= Beginning of Section =
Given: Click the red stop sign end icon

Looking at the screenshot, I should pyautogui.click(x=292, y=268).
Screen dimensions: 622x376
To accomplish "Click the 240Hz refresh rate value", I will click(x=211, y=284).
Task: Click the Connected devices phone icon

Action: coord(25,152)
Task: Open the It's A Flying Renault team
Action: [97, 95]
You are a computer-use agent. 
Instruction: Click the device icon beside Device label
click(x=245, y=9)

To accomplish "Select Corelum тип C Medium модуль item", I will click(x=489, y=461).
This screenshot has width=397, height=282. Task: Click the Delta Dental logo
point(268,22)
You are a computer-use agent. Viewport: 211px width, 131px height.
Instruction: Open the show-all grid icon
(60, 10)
= End of Section =
= Beginning of Section =
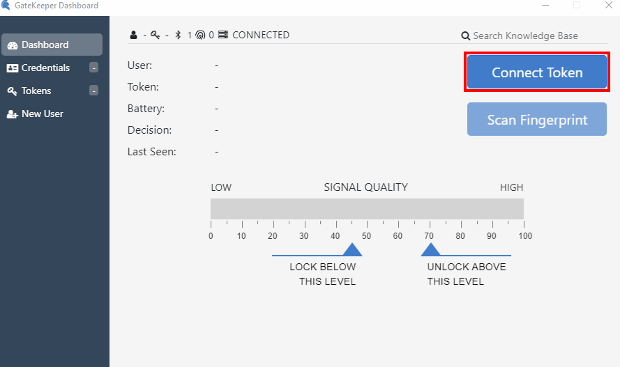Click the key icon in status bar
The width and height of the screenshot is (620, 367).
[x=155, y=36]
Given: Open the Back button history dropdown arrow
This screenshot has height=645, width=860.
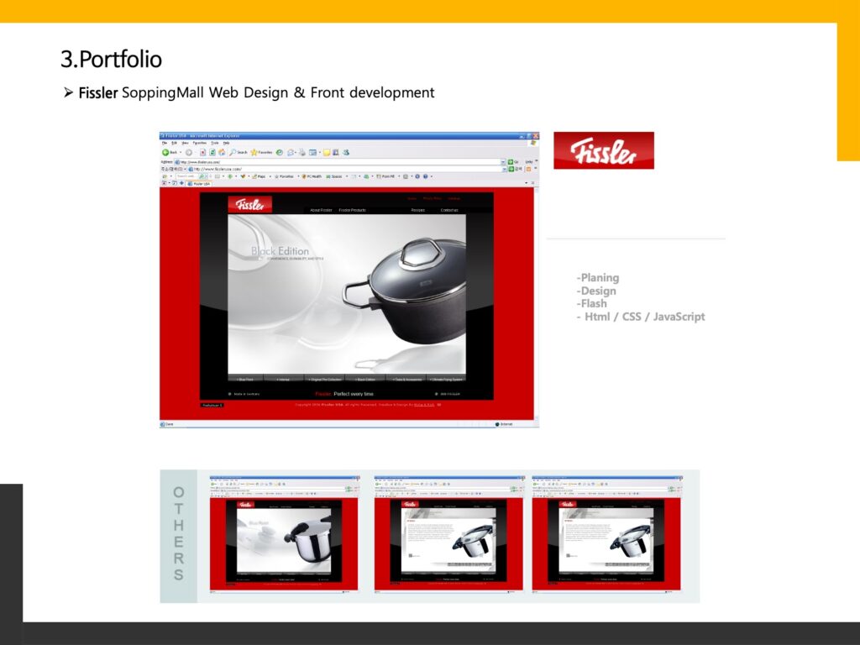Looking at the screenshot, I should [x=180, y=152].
= End of Section =
= Beginning of Section =
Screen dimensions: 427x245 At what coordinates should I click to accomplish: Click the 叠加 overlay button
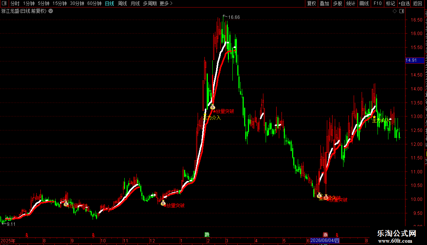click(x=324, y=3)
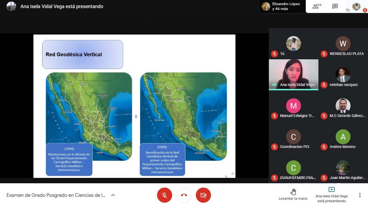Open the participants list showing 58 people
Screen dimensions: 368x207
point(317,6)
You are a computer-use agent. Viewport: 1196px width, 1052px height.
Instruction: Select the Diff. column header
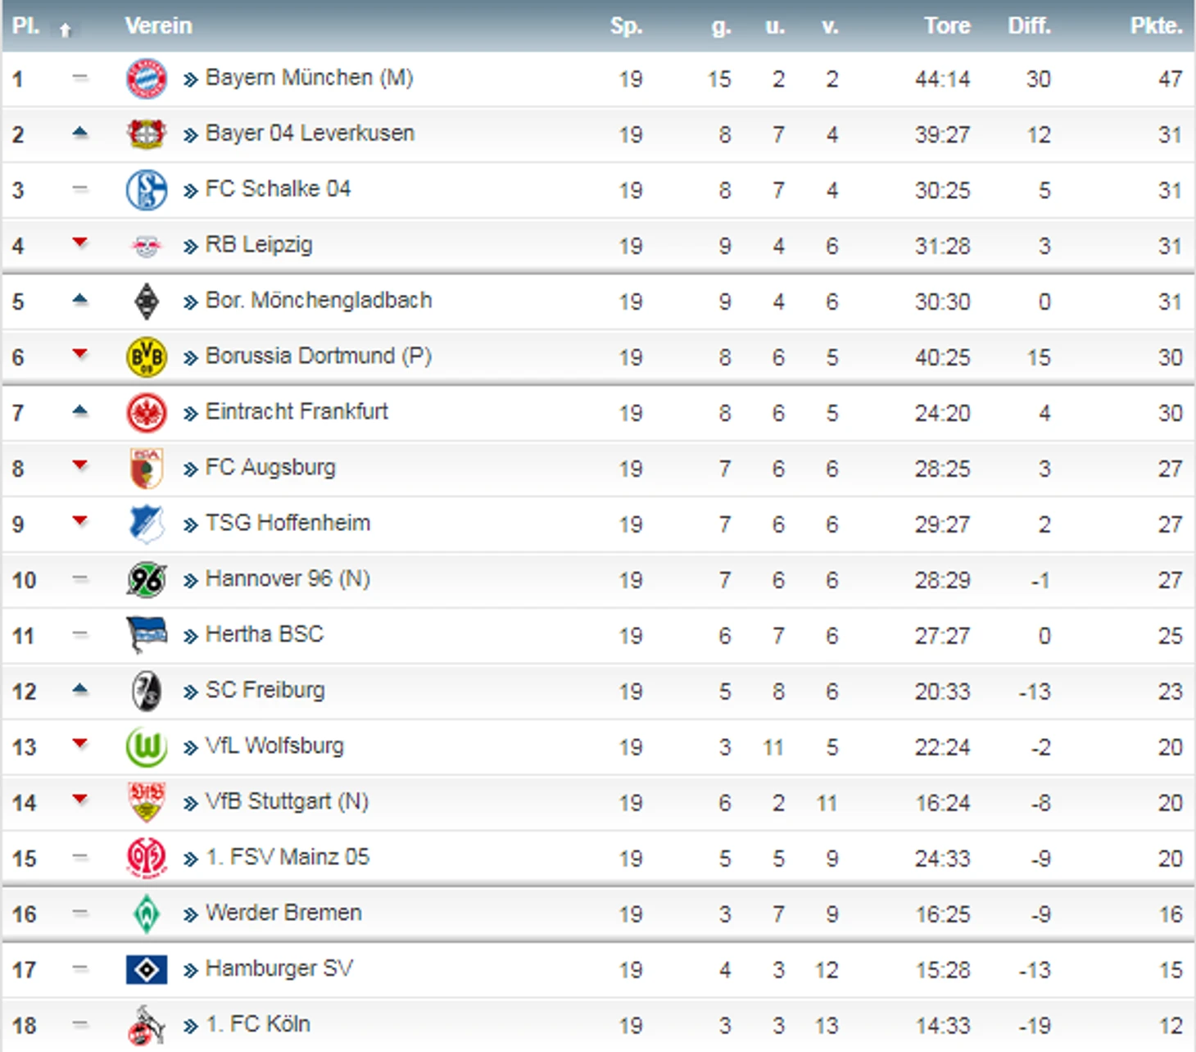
= End of Section =
◆ **Assignment**
Show every line in the entries above that contains the string "Select".

◆ **Result of this task**
To accomplish "Select Corelum тип C Medium модуль item", I will click(x=489, y=461).
Instruction: Select the Diff. column header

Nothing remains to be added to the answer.